An adult caterpillar can be as long as 2 . inches and is easily recognized by its coarse hairs and double row of five blue and six red dots on its charcoal grey body.
By the end of July, the caterpillars enter into the pupae stage, encasing themselves in brown paper-like shells, often located near the original egg masses. After 9 – 17 days, the moths emerge. The adult male moth, which is brownish in colour, flies around in search of females to fertilize their eggs. The females are white or cream coloured with a few dark spots on their wings. They cannot fly, but simply crawl a few inches from their pupa case and begin laying their eggs.
The egg masses are covered with hairs and a soft insulating substance, which protects them from predators and foul weather, with the exception of exposure to temperatures below minus 20° Fahrenheit. Unfortunately egg masses under decks and in cracks of rocks will be insulated by snow cover and usually survive.
Although total eradication seems impossible, there are a number of means to moderate an outbreak and prevent its spread. In spring, before the larvae hatch, special double-sided sticky tape available at garden centres can be wrapped tightly around tree trunks to capture the young larvae as they travel up to the leafy branches.

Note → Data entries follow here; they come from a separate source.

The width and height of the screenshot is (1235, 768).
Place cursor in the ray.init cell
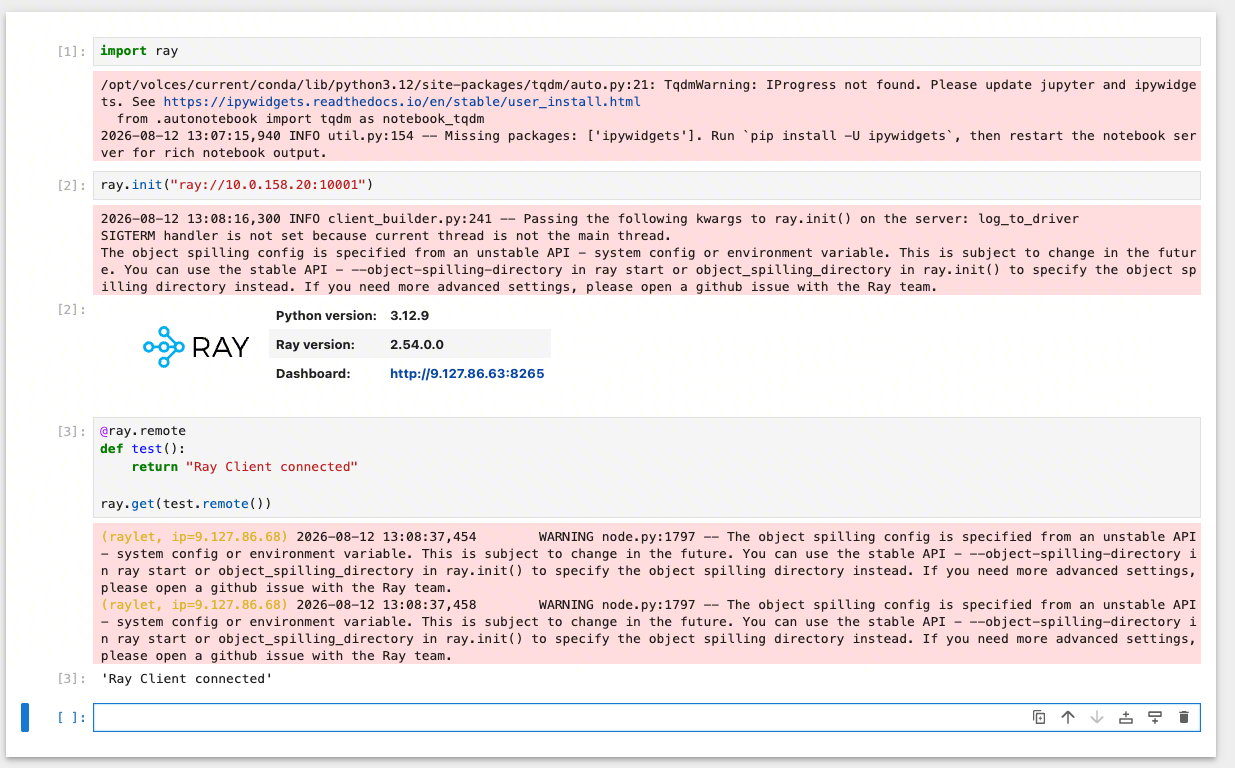point(647,185)
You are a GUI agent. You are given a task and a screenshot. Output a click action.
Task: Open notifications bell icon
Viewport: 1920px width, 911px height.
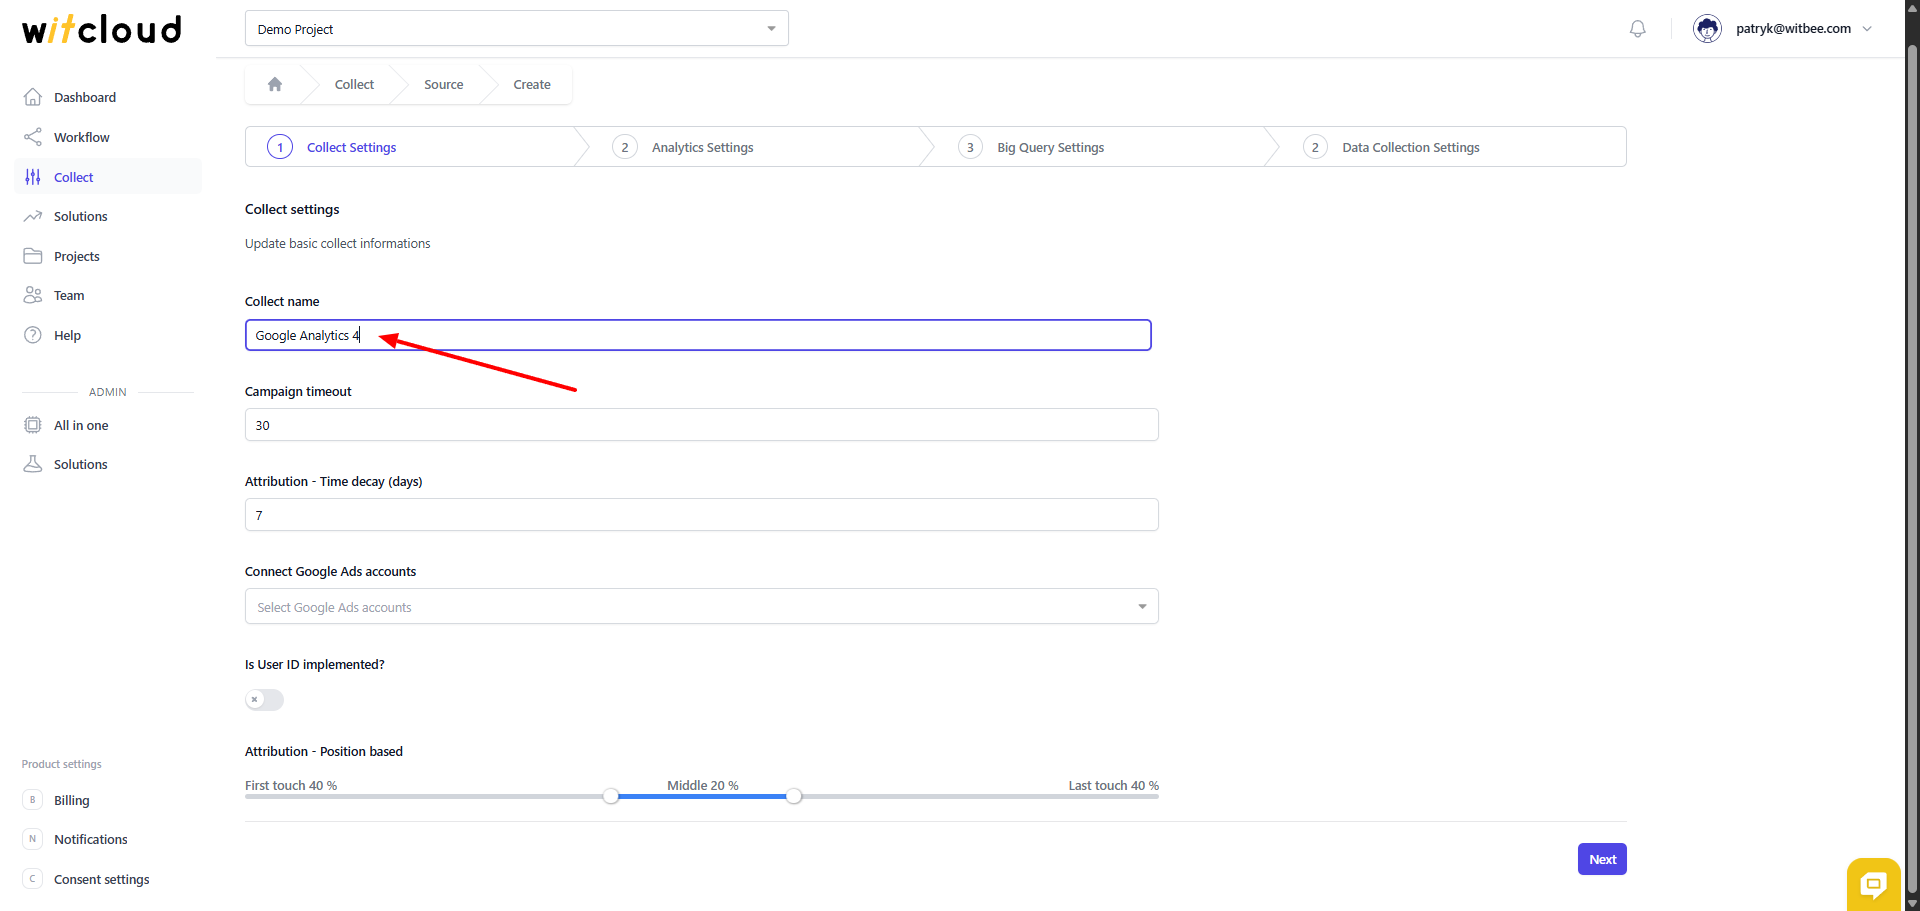pyautogui.click(x=1637, y=29)
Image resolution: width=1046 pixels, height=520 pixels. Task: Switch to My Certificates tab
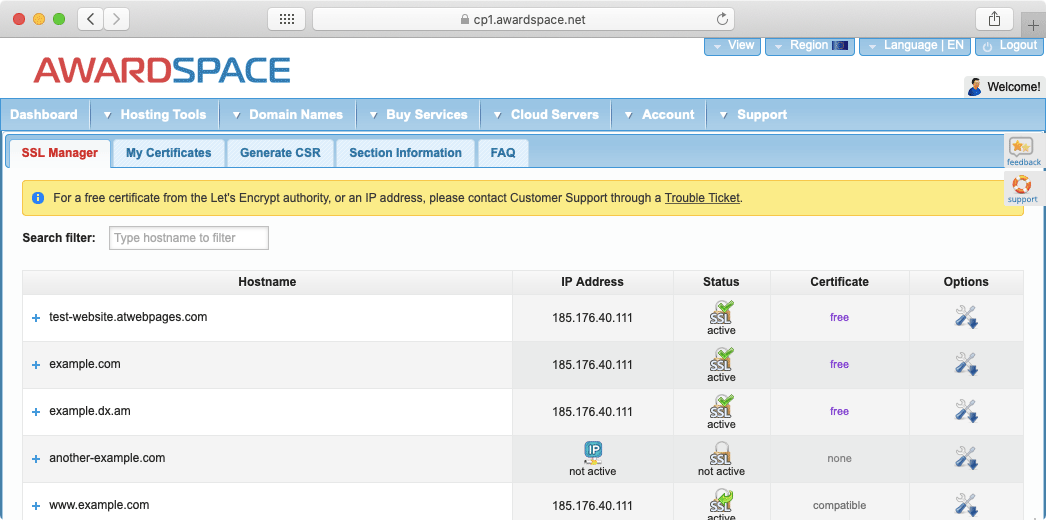pyautogui.click(x=168, y=153)
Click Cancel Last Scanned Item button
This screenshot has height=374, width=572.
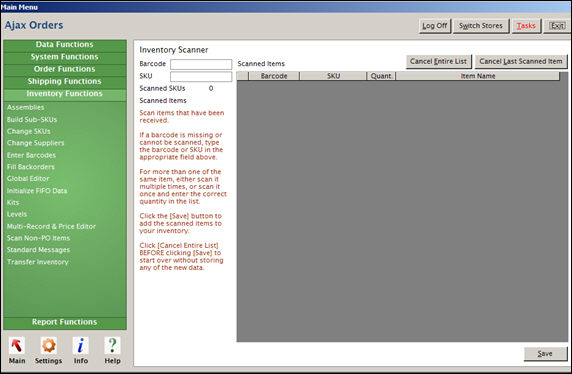[x=521, y=61]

Spraying the upper branches of affected trees with bacillus thuringinensis kurstaki (BTK) is also effective in killing the young larvae – a non-toxic substance that will not affect other insects, vegetation, humans or animals. However, this is only successful when the caterpillars are small, so timing is critical.
Once the larvae have reached an inch or so in length, the best means of control is to wrap bands of burlap around the infested tree trunks, tied in the middle with string and folded over. When the larger caterpillars seek shade during the day, they will gather under the flap. Unfortunately, this control method requires daily removal of the caterpillars before the temperature cools and they head back to the upper branches.
When reaching full size, the caterpillars often congregate near old egg masses before they pupate, a stage which lasts about 9-17 days before the moths emerge. Hence it is not surprising to find numerous new egg masses beside broken pupae cases and the vestiges of old egg masses. Other than manually destroying the cases by squeezing them, there is little more one can do at this point except wait until the moths emerge and eggs are laid.
Once the eggs appear, the most effective means of control is to physically scrape the egg masses off the rocks, tree trunks, undersides of decks, eaves and patio furniture, into a can containing half water and half detergent. After two days these can be discarded into the trash. It is important not to leave any portion of the egg mass behind or let them fall to the ground, as they will still hatch next spring if protected under snow cover. For egg masses higher in the trees, one suggestion is to use a hand vacuum with a long wand.
BioForest Technologies have supervised hanging of pheromone traps in infested areas, including our one acre island. We have always had a moderate population of gypsy moths which, until last year, we were able to keep under control. The traps attract male moths by duplicating the scent given off by the females, but they are not considered effective in controlling major infestations as the males will likely have fertilized a number of females before being caught. Their primary purpose is to allow BioForest to collect statistical data so they can track the spread or decline of existing populations.
Prolonged cold weather in previous winters has protected our region from major infestations, but with the current warming trend we may no longer be able to rely on nature’s means of control. Hopefully we had sufficient cold weather this past winter, but if you do find these pesky little fellows on your trees, it will be in your long term interests and your neighbours’ to try and reduce their numbers – they do travel with the wind from island to island.